As noted in the research materials below, there is considerable enthusiasm for the use of cell therapies to regenerate damage to the heart, particularly that occurring as a consequence of a heart attack. However, the heart is a highly structured organ with an electrical component to its activity, and regenerative strategies must avoid disruption of that structure and behavior. Do so and the heartbeat becomes irregular, or perhaps worse than that. This makes the heart a more challenging target than organs such as the kidney or liver, which are less stringent in their requirements for a very specific structure and balance of cell populations.
Once a part of a heart tissue is injured due to restricted blood flow during a heart attack, treatment options are dire to fix the function of the heart to previous capacity. Stem cells are promising because they can be manipulated to generate healthy cells to replace diseased cells. No other cells hold this promise. There are a few issues to clear before stem cell treatments can be implemented clinically for heart regeneration and one major obstacle is to understand why irregular, abnormal heartbeats occur two to four weeks after induced pluripotent stem cell-derived heart muscle cells are transplanted to the heart. The heartbeat stabilizes on its own after 12 weeks but researchers set out to find out why the arrhythmia occurs.
It was thought that the arrhythmia occurs from the activity of the transplanted cells. Arrhythmia during a heart attacks is often noted as “re-entry” or when the electricity inside the heart goes haywire and loops around inside the heart. Two previous groups who studied arrhythmia in hearts of transplanted cells thought it was not caused by re-entry, but that it is the activity of the transplanted cells. Therefore, this team set out to find the cause through observing the properties of the various cells according to time points.
They created embryonic stem cell-derived cardiomyocyte cells and observed their electrical properties. There are two types of heart muscle cells made from induced pluripotent stem cells. “Working-type“, which like the name implies, contracts and relaxes to produce exertion. The other is called “nodal-like“, which acts like an electric pacemaker. After the twelfth week in vivo, the graft starts to grow, but immediately after transplantation it is very small.
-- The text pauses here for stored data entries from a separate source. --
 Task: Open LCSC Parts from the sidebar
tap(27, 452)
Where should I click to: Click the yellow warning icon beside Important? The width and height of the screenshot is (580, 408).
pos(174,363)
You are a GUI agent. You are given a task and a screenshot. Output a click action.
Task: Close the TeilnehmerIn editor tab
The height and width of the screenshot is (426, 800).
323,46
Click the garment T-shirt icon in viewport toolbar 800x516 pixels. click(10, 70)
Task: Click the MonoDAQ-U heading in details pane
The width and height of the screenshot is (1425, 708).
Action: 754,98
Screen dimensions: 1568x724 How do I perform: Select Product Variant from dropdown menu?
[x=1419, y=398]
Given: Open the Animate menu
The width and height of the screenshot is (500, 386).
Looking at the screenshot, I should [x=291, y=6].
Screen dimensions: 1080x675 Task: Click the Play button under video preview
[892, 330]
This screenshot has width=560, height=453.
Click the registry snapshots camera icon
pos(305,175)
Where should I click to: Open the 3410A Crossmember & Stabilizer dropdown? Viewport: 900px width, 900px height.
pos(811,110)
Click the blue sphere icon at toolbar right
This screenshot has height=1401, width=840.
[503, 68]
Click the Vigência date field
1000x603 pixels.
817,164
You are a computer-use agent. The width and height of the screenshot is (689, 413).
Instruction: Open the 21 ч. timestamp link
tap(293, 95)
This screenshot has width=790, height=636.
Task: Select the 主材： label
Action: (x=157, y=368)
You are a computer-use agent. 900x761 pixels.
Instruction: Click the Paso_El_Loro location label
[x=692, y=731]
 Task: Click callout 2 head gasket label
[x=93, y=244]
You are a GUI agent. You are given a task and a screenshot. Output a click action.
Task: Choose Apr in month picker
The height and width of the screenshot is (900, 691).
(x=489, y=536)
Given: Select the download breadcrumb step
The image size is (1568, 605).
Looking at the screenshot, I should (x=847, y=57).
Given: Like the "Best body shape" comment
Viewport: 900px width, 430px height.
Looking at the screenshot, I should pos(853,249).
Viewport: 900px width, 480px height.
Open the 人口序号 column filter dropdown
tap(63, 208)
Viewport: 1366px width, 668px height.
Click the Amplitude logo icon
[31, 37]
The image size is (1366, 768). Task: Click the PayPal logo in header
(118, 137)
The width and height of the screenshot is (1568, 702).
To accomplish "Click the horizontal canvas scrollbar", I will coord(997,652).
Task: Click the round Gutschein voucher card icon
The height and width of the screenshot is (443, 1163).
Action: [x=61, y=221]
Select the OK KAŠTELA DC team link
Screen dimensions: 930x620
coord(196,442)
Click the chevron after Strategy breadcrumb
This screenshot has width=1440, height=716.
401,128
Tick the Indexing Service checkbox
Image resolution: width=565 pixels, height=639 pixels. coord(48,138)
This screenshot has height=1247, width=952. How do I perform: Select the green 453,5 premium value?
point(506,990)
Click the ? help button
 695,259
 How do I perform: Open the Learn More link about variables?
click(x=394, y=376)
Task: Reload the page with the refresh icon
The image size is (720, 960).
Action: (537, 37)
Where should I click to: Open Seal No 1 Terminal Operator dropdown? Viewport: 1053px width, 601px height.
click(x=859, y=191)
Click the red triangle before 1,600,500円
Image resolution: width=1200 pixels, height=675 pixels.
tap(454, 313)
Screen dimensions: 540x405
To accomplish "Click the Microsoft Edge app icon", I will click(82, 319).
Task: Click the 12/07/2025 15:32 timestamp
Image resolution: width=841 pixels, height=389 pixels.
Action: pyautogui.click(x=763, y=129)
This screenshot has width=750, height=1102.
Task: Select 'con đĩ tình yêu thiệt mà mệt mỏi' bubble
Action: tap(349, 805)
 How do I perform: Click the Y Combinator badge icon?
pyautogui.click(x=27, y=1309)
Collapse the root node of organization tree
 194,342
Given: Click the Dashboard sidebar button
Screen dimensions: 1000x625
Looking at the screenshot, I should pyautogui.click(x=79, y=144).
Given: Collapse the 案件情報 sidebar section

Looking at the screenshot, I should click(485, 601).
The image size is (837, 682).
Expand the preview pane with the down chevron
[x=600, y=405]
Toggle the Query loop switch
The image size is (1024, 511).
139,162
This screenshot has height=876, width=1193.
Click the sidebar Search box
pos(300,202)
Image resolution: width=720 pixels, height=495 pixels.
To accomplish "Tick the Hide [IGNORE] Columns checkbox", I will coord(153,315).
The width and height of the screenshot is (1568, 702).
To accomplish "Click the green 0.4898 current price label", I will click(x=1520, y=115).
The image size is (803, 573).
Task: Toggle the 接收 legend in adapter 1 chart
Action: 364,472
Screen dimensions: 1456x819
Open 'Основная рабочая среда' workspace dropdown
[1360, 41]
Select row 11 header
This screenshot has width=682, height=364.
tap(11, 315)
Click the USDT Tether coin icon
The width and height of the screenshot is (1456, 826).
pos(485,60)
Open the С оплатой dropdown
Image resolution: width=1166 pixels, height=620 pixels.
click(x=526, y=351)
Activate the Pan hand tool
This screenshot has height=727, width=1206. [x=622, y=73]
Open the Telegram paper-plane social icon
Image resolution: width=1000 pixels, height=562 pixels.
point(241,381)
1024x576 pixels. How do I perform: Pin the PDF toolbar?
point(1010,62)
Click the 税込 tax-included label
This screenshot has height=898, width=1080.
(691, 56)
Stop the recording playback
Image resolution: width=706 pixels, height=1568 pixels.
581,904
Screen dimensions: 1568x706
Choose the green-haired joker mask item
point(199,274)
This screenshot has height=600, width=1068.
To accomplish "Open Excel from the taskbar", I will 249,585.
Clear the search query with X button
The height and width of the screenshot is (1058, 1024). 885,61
At the twelfth week the small graft has grown and consists mostly of working-type cells. The nodal-like cells has decreased significantly by then. The researchers believe that the arrhythmia decreases then, because the number of and activity of the nodal-like cells have decreased, causing extra electrical activity to decrease. So why does the population nodal-like cells decrease in vivo? Two weeks after transplantation, it was observed that nodal-like cells don’t multiply after transplantation, while the working-type cells increase significantly after transplantation. “Perhaps if doctors could remove the nodal-like cells before transplantation, arrhythmia would not occur during future transplantation of heart cell grafts.”
Accumulating evidence suggests that human pluripotent stem cell-derived cardiomyocytes can affect “heart regeneration”, replacing injured cardiac scar tissue with concomitant electrical integration. However, electrically coupled graft cardiomyocytes were found to innately induce transient post-transplant ventricular tachycardia in recent large animal model transplantation studies. We hypothesised that these phenomena were derived from alterations in the grafted cardiomyocyte characteristics.
In vitro experiments showed that human embryonic stem cell-derived cardiomyocytes (hESC-CMs) contain nodal-like cardiomyocytes that spontaneously contract faster than working-type cardiomyocytes. When transplanted into athymic rat hearts, proliferative capacity was lower for nodal-like than working-type cardiomyocytes with grafted cardiomyocytes eventually comprising only relatively matured ventricular cardiomyocytes. RNA-sequencing of engrafted hESC-CMs confirmed the increased expression of matured ventricular cardiomyocyte-related genes, and simultaneous decreased expression of nodal cardiomyocyte-related genes. Temporal engraftment of electrical excitable nodal-like cardiomyocytes may thus explain the transient incidence of post-transplant ventricular tachycardia, although further large animal model studies will be required to control post-transplant arrhythmia.